Monday, June 11, 2007

Giving Like He Means It

George Walker Bush the Lesser, Emperor-Aspiring of the Known Universe, Decider, Defender of Democracy, Liberator, Light of Lights, Overmind Most Powerful, etc. etc. visited Albania this weekend. It's one of the few corners of the world where he is not reviled, mostly because Imperial troops (albeit under his predecessor) occupied the Serbian province of Kosovo eight years ago and made it safe for Albanian ethnic cleansing. In fact, His Glorious Serendipity's visit to Tirana fell on the 8th anniversary of the armistice that ended the 1999 invasion.

As a propaganda organization affiliated with the Empire reports, His Elevated Majesty told Albanian Prime Minister Berisha:

“You get your diplomats working with Russians and EU diplomats to see if there is not a common ground,” said Bush, indicating that if there no compromise on Kosovo’s independence the US may act on its own toward the region.

“If you end up being in a position where you don’t, at some point of time, sooner rather than later, you got to say: that’s enough – Kosovo is independent,” said Bush.


Commenting on this pronouncement by His Hegemonic Enormity, Serbian Prime Minister Kostunica said that the Empire "has a right to support certain states and peoples in accordance with its interests, but not by making them a present of something which doesn't belong to it... The U.S. has to find some way of showing its favor and love for the Albanians other than presenting them with Serbian territories."

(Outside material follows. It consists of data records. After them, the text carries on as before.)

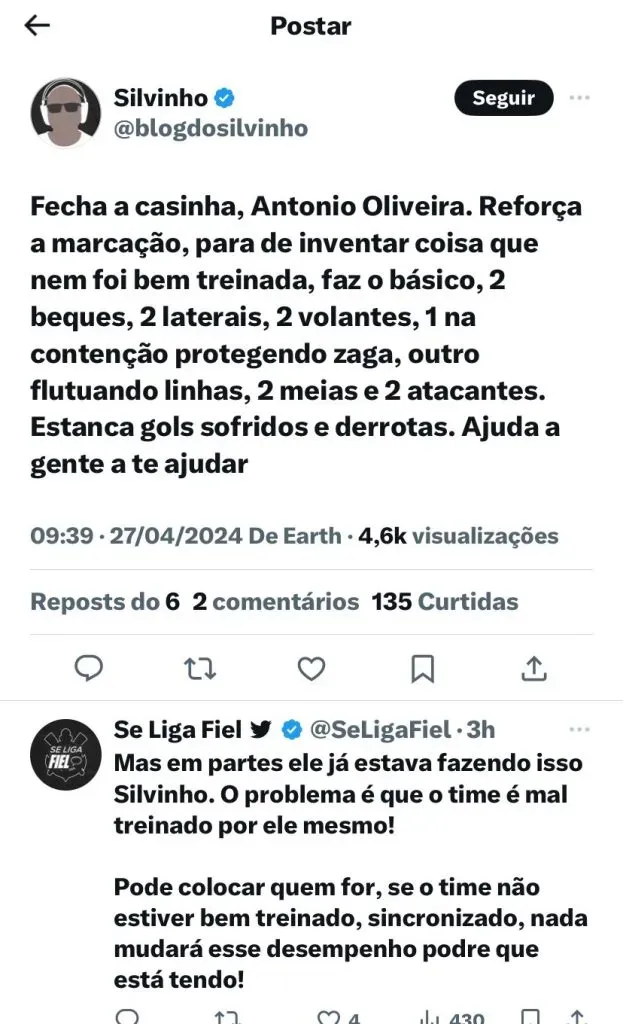Open the @SeLigaFiel handle
Screen dimensions: 623x1024
pyautogui.click(x=380, y=730)
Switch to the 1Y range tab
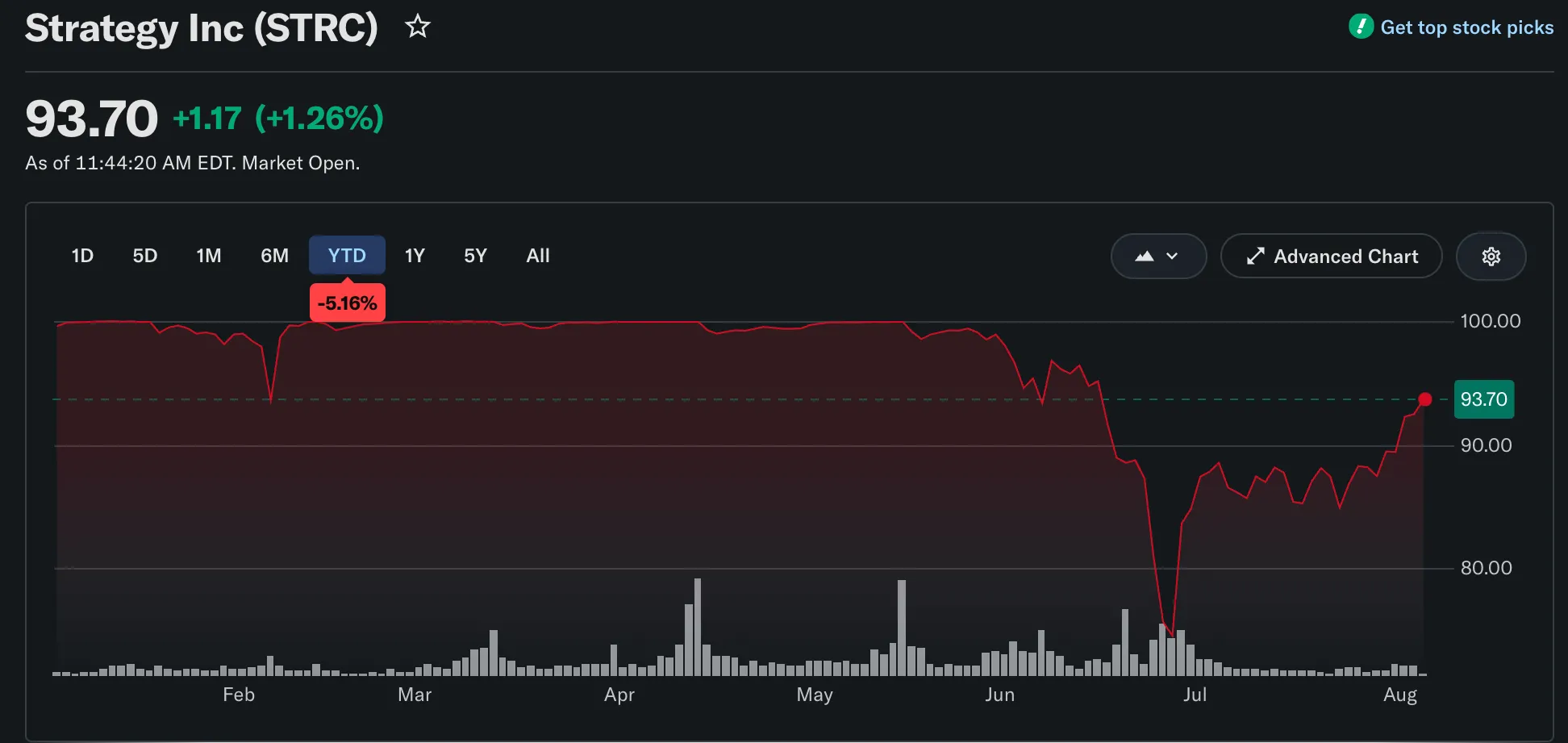 (415, 256)
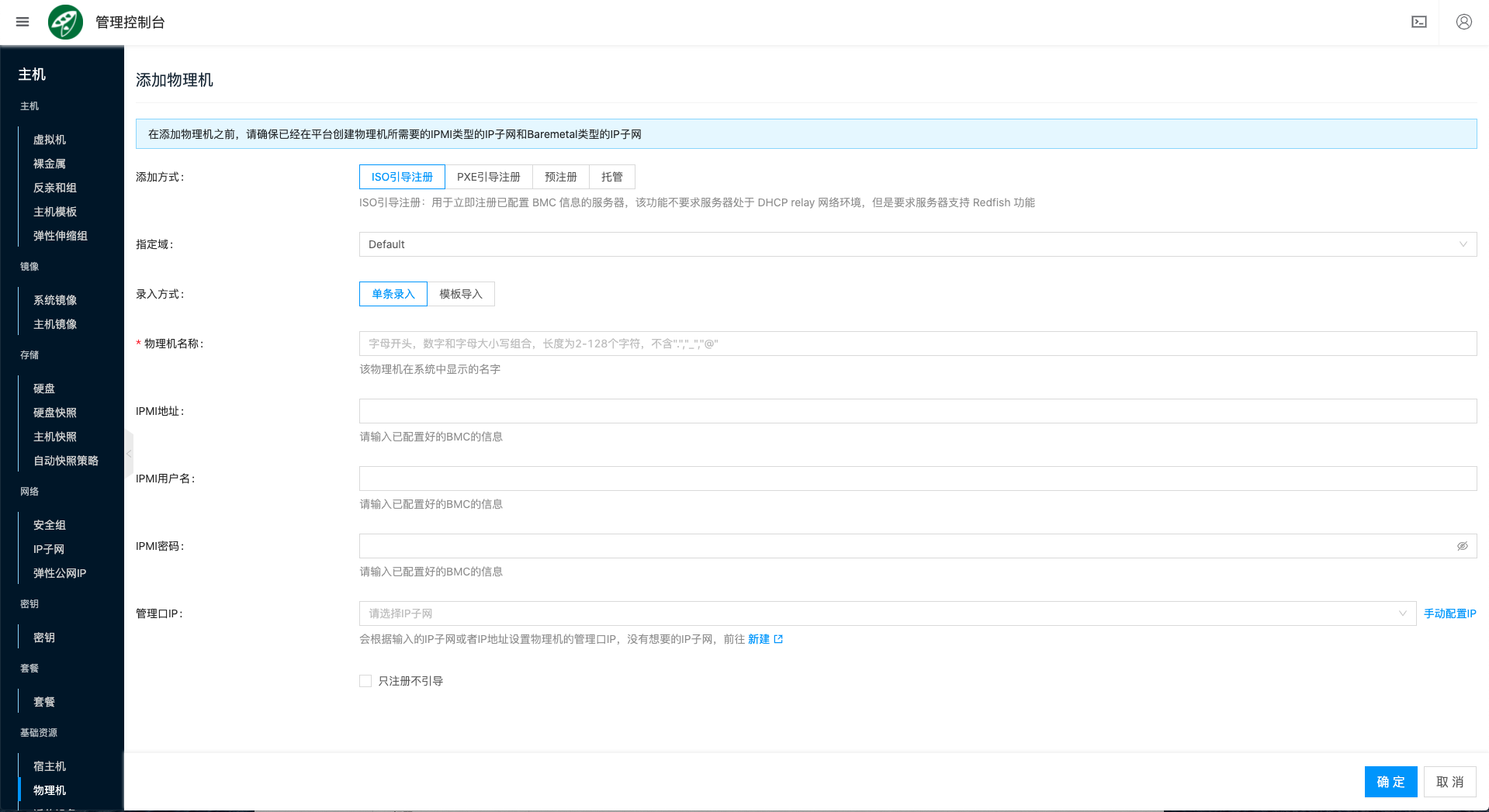
Task: Open the 管理口IP subnet dropdown
Action: pos(887,613)
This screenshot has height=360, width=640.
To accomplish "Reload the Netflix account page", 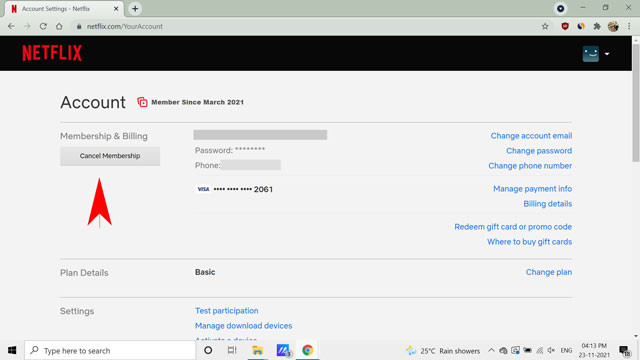I will click(x=43, y=27).
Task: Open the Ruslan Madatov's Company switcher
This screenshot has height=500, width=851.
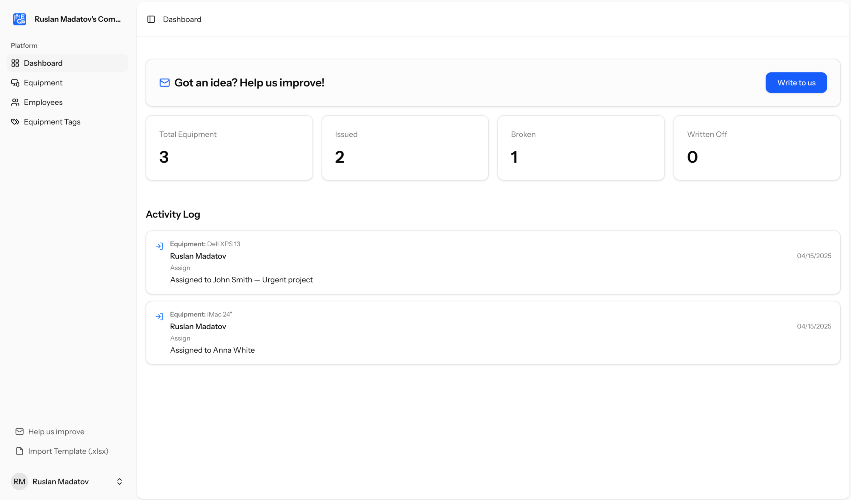Action: pyautogui.click(x=67, y=19)
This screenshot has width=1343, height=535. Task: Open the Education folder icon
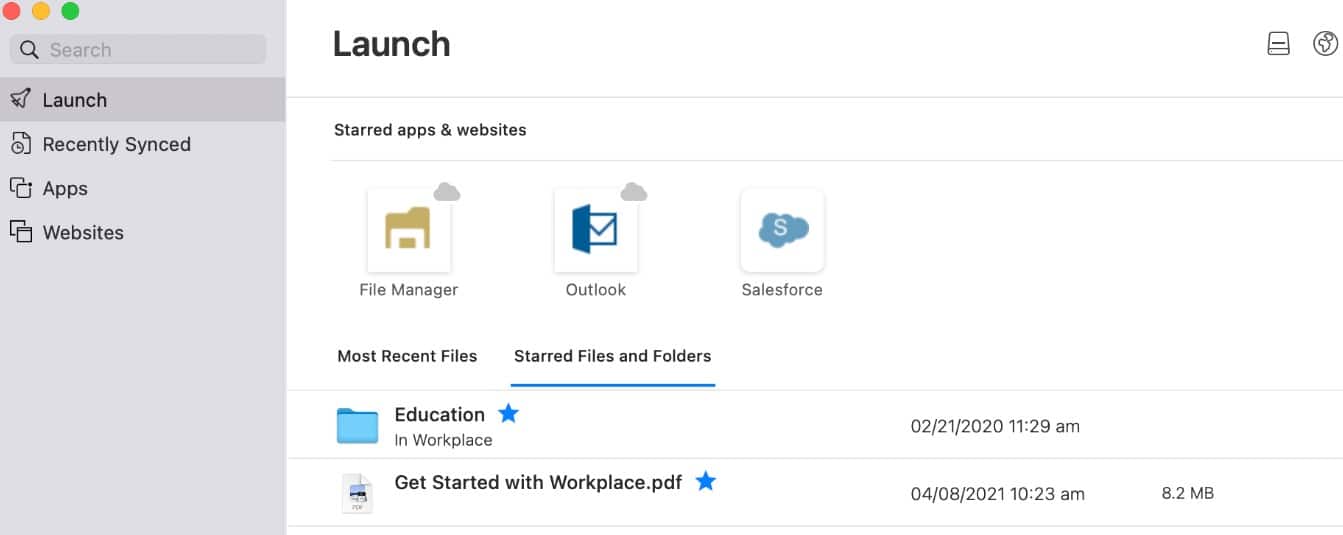click(357, 426)

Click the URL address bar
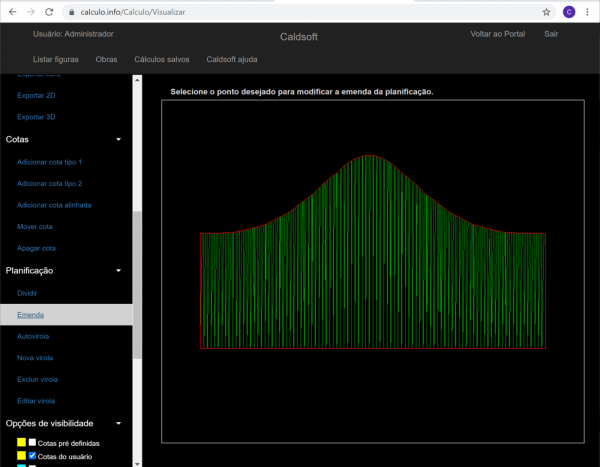(x=300, y=12)
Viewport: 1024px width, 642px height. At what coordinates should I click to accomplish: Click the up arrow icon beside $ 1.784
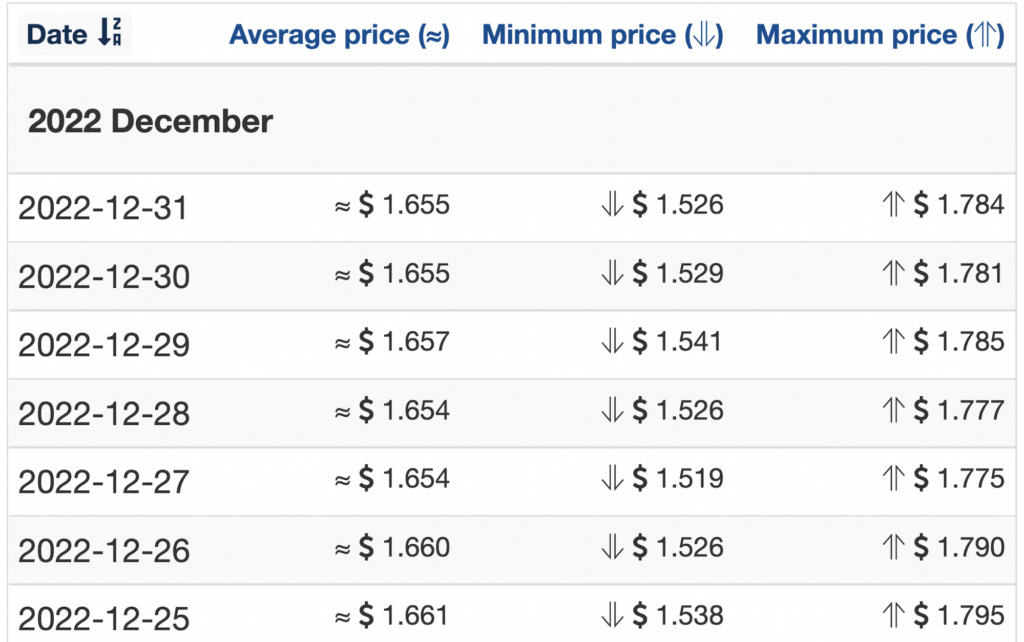[x=893, y=204]
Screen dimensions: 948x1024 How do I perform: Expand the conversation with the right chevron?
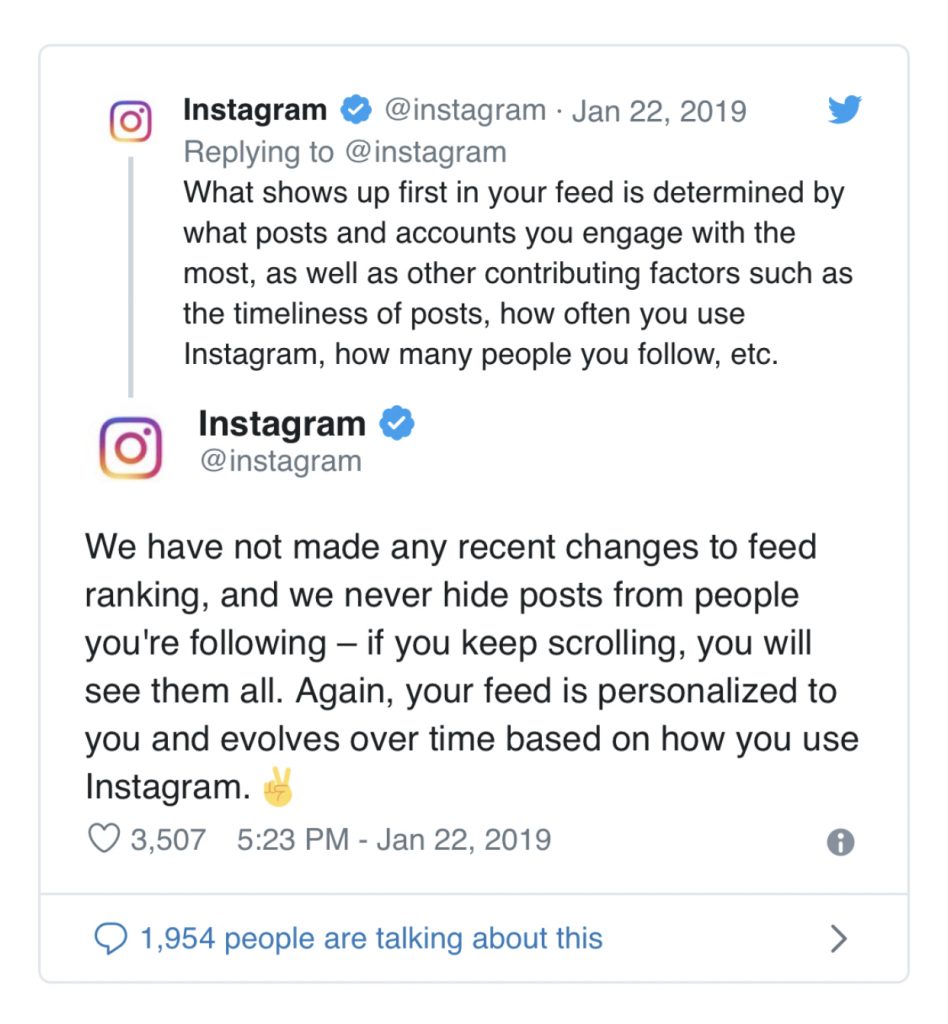(x=838, y=938)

Leaving aside for the moment the question of whether Albania and the Albanians have done anything to deserve Imperial favor and love (ha!), Kostunica has a point here. Even His Most Worshipful Greatness cannot give away what is not his (occupation does not mean ownership, see), so Kosovo is right out. However, he could reward his Albanian vassals with the State of New Jersey. From what I hear, it would not be all that hard.